- **Exercise requirements**
Wherever "computer" appears in the records below, copy the line that holds it.

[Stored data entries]
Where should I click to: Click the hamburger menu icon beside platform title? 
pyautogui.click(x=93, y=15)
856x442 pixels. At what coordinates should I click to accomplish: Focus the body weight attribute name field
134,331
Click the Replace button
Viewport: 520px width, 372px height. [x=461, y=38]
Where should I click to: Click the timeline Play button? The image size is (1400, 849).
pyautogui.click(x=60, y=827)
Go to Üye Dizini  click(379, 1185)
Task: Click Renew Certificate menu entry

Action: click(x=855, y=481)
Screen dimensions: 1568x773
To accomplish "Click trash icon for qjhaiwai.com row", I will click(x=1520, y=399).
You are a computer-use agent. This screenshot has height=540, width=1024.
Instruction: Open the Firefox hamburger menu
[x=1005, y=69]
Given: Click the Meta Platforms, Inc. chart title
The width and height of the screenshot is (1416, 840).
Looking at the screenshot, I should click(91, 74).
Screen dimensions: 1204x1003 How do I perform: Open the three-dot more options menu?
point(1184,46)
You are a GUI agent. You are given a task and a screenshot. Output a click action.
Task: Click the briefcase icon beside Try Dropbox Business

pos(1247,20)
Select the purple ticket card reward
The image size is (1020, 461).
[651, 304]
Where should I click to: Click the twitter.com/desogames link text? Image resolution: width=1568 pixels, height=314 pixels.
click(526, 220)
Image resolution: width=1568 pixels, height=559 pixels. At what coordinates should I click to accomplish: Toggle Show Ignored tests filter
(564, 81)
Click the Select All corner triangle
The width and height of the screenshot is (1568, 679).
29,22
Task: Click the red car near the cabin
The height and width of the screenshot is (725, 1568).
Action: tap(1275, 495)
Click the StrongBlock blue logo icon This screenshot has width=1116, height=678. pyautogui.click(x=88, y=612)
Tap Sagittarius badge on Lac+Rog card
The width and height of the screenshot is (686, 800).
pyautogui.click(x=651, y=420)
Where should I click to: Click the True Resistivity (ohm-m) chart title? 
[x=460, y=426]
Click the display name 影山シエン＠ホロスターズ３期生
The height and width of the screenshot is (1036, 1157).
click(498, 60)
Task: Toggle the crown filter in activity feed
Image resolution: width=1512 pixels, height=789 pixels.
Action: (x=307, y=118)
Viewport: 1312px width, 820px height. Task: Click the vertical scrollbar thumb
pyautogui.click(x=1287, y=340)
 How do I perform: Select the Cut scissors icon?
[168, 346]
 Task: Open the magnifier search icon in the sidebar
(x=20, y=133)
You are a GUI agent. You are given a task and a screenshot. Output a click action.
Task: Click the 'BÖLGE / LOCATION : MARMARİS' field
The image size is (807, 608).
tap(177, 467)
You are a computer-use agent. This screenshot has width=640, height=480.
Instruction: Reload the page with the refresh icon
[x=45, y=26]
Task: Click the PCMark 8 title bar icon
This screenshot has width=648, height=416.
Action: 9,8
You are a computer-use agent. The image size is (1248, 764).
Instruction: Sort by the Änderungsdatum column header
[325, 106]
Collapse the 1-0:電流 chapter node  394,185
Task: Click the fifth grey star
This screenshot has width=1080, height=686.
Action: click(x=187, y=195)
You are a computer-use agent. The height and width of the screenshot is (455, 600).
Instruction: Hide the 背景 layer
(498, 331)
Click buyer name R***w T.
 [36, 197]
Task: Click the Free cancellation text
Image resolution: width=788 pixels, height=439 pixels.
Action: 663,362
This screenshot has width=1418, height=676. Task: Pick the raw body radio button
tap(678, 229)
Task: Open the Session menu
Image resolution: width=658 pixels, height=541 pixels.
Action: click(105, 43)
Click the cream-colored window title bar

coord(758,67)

- **Exercise answer**
You are a computer-use agent. This screenshot has height=540, width=1024.
You are a computer-use agent. This screenshot has width=640, height=480.
You are a computer-use agent. The image size is (1248, 764).
You are a computer-use agent. The height and width of the screenshot is (455, 600).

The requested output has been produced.